Data provided
------------------------------------
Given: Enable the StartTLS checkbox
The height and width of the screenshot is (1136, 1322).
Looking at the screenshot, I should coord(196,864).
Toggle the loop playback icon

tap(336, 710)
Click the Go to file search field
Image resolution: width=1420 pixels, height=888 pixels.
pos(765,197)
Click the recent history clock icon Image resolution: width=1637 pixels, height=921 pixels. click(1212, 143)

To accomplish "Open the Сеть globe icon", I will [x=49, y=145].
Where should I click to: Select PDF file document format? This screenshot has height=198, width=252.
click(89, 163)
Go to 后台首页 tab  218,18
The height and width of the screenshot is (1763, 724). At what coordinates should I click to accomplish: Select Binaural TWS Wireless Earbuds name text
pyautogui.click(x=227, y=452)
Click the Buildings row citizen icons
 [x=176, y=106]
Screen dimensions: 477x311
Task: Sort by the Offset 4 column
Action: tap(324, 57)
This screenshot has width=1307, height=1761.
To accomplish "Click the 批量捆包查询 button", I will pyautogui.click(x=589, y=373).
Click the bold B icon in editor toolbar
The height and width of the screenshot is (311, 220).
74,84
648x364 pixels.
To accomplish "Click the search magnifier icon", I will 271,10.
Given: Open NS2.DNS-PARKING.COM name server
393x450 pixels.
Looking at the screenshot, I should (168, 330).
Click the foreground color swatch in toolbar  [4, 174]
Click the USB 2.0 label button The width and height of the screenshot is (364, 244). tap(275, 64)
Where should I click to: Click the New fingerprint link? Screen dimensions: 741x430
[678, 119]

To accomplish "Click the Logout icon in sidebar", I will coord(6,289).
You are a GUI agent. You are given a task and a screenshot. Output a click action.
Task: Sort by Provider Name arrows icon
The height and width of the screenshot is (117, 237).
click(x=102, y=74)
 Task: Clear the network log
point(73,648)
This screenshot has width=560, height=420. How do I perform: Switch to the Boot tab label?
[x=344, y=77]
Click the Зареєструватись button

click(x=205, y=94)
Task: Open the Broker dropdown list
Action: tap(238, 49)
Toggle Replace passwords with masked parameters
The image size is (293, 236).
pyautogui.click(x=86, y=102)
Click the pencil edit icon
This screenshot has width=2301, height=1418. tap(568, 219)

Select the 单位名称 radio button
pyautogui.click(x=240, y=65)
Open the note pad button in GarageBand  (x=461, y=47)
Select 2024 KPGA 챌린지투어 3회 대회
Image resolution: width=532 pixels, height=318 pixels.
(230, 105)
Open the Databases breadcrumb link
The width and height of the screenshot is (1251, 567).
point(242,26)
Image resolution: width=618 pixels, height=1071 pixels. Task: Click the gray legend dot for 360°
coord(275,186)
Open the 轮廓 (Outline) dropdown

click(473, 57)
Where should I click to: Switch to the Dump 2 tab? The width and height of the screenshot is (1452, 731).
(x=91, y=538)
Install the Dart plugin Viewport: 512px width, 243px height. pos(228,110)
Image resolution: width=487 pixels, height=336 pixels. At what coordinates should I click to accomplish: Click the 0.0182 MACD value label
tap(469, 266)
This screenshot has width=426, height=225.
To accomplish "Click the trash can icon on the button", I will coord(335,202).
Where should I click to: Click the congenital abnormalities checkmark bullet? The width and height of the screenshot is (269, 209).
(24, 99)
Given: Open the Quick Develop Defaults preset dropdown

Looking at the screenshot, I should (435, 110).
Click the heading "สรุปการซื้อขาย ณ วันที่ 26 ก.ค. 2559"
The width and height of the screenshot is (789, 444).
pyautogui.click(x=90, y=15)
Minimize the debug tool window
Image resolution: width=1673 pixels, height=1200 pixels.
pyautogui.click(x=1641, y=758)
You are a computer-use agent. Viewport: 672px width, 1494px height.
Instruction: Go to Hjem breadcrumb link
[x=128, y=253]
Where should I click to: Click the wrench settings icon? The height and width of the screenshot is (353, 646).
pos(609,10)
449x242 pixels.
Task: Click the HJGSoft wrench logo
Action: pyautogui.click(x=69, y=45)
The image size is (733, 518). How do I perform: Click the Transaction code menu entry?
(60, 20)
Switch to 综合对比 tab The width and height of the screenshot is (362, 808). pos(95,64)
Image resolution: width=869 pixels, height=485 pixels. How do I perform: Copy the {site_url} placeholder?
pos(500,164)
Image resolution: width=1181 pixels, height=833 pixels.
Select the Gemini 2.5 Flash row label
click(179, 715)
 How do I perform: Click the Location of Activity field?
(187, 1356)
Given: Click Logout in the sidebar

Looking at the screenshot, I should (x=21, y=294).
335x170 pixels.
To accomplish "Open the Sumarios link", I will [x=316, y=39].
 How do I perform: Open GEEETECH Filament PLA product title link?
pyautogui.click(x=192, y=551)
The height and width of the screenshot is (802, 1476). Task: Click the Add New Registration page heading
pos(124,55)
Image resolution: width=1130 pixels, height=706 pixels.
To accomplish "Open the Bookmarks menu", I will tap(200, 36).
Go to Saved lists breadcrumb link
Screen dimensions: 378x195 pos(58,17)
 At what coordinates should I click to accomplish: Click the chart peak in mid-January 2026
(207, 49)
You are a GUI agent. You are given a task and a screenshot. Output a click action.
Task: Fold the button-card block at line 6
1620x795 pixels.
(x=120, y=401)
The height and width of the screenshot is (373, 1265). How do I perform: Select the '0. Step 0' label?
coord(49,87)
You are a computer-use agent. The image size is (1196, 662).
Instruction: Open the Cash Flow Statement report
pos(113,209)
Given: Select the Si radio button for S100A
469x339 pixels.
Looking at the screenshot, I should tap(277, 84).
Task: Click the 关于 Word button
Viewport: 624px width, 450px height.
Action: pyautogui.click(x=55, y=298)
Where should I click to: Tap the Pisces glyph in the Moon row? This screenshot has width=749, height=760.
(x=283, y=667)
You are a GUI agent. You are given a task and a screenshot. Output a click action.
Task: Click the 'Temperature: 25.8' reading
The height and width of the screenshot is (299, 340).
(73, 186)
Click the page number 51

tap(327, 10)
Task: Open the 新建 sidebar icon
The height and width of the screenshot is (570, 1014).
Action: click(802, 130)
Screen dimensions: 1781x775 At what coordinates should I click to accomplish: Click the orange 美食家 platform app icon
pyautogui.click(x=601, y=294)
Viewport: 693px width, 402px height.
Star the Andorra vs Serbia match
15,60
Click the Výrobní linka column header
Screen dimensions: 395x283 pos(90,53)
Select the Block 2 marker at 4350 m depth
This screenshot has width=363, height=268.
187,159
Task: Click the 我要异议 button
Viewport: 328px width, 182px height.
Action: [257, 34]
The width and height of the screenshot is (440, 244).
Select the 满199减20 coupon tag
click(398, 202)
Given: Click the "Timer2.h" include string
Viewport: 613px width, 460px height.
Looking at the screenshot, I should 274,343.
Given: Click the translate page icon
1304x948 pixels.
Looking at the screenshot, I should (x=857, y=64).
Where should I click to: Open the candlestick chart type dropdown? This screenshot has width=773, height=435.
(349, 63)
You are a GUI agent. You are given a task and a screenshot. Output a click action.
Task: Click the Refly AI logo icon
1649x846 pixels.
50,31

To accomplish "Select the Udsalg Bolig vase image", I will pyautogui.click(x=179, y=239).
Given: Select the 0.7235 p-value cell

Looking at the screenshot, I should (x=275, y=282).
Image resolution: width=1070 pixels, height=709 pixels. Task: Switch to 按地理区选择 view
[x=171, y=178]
------------------------------------
Description of the task
Format the lines of the records above as a Markdown table with the columns Row and Line. Start at the line containing "Click the USB", end at the line containing "I will coord(6,289).", include both of those lines, number each line, and leave out blank lines.

In response
| Row | Line |
|---|---|
| 1 | Click the USB 2.0 label button The width and height of the screenshot is (364, 244). tap(275, 64) |
| 2 | Where should I click to: Click the New fingerprint link? Screen dimensions: 741x430 |
| 3 | [678, 119] |
| 4 | To accomplish "Click the Logout icon in sidebar", I will coord(6,289). |